The original text was penned by Francis Bellamy, an American Baptist minister, in 1892. Published in the Youth’s Companion on September 8, 1892, the Pledge was intended to help Bellamy and James Upham (Companion coworker) further a goal of putting a flag above every school in the nation. Not altruistic, those flags were sold by the magazine and when business slowed, the Pledge was a way to boost sales. Bellamy’s original text read slightly different than that adopted by Congress:

I pledge allegiance to my Flag and the Republic for which it stands, one nation, indivisible, with liberty and justice for all.

In the publicity campaign, the salute described by Bellamy (but originated by Upham) to accompany the Pledge was an extension of the right arm toward the flag. This civilian salute was used until 1942 when President Roosevelt changed it to the now familiar right hand over the heart salute to be different than the Italian fascist , and later Nazi salute.

In 1940, a Supreme Court decision upheld a school district’s decision to compel students to recite the pledge, even if such a recitation violated personal beliefs. In that case, it was a Jehovah’s Witness family that brought suit and lost. But in 1943, the Court reversed its position on a different case, forbidding a school from requiring students to say the Pledge.
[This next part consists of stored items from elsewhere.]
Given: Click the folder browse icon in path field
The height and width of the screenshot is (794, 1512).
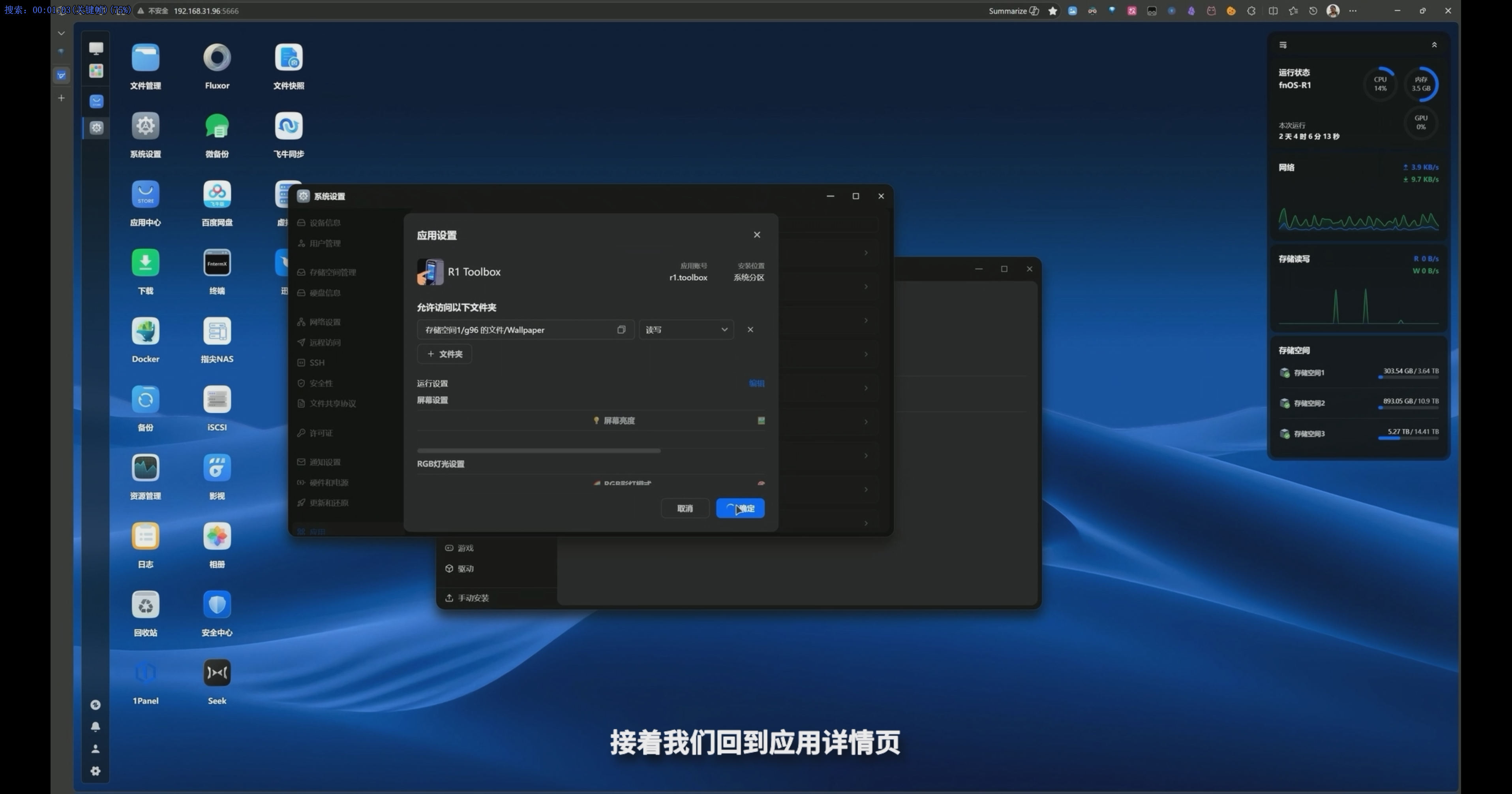Looking at the screenshot, I should 621,329.
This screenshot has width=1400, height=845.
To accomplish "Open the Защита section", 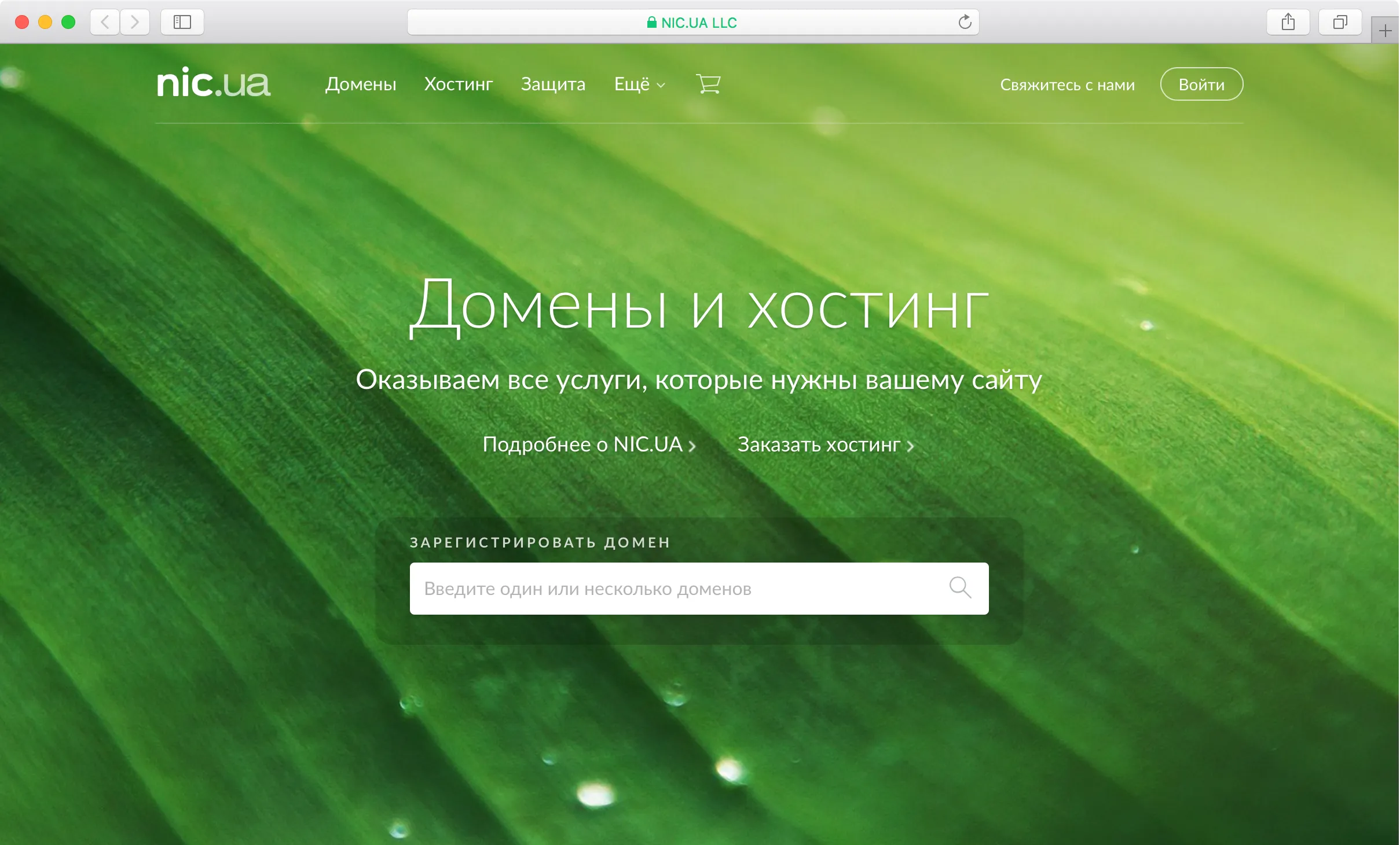I will point(554,84).

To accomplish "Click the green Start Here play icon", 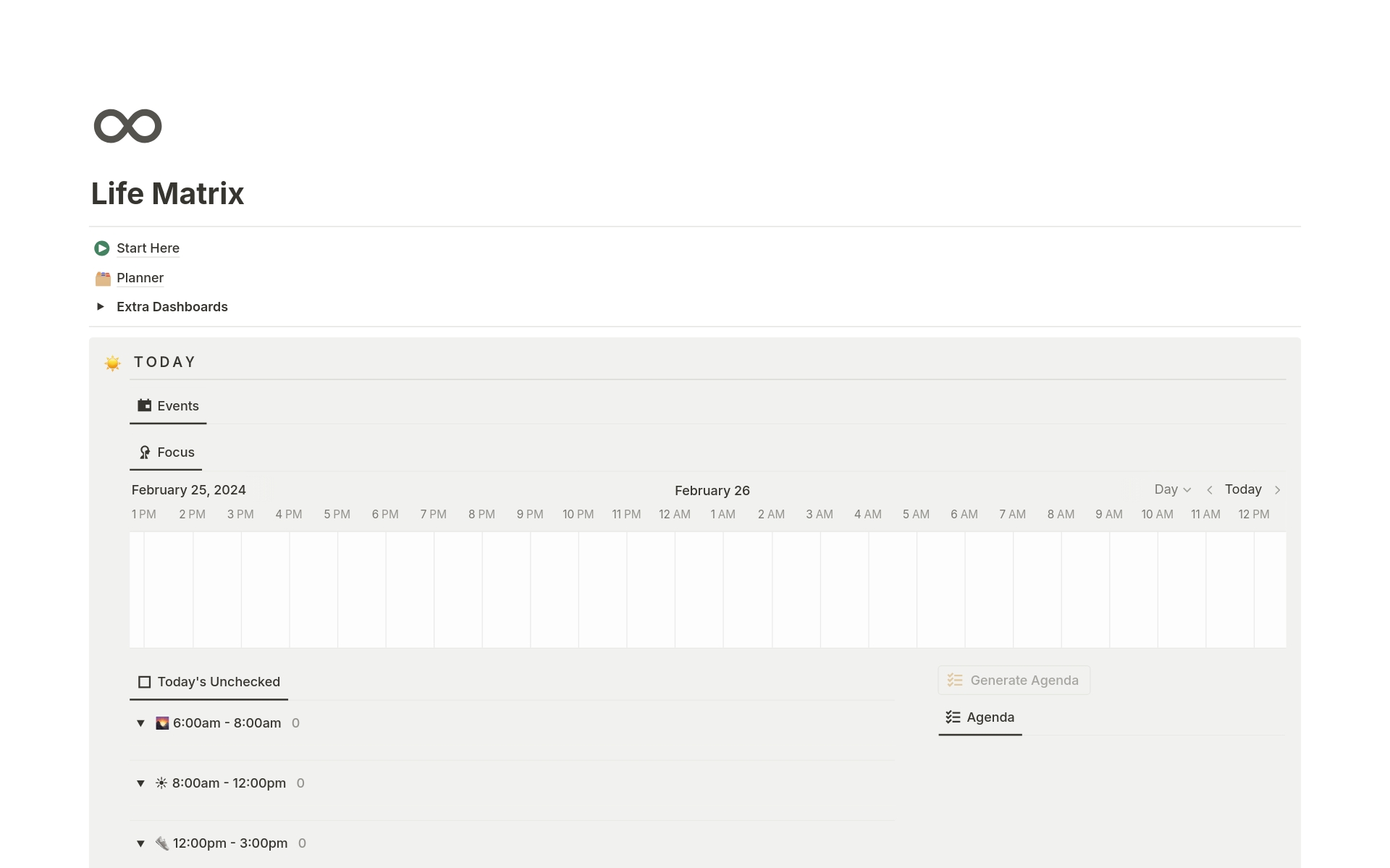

The Court ruled against “compulsory unification of opinion.” Hmmm.

Louis Bowman, Chaplain for the Illinois Society of the Sons of the Revolution, is credited with introducing the words “under God” in 1948. Taken from Lincoln’s Gettysburg address, those words gained traction, particularly with the Knights of Columbus. In those 269 words, Lincoln may have included “under God”. I say may because the four earliest transcriptions in Lincoln’s hand did not include the words. To be fair, at least three reports from the dedication quoted the President as having used the words “under God.” Not known is how many reports didn’t include them. It may be that he deviated from his prepared speech and added the words at the time. By his own hand, the fifth transcription did include them. Now, Lincoln also said, “The Bible is not my book nor Christianity my profession. I could never give assent to the long, complicated statements of Christian dogma.” Does that mean he was an atheist? No. But that statement, coupled with many others and Mary Todd’s own admission after his death, means he wasn’t a Christian. As that has no bearing on a belief in God and a national statement defining such, I leave it only to caution those that would appropriate and misconstrue Lincoln and his cited fore-(founding-) fathers as having founded this nation on Christian principles to think again, and read their history. Nothing could be further from the truth, and I firmly believe that said founding fathers would be appalled at the involvement of religion in public policy today. There are a great many quotes supporting my supposition, but I’ll save that discussion for another day

So, in response to the Red Scare and McCarthy’s fanaticism, Congress altered the text to introduce a “coercive requirement to affirm God” and on June 14, 1954, President Eisenhower signed the bill into law. That phrase in quotes is from a US District Judge ruling in 2005 that a California requirement to recite the pledge in public schools violated the Establishment Clause.

I attend many functions and meetings where the Pledge is recited. While I still have not decided whether swearing to a flag makes sense, I am a patriot regardless and I support the republic for which it stands. I also believe that “liberty and justice” have not yet been afforded to “all”. More’s the pity.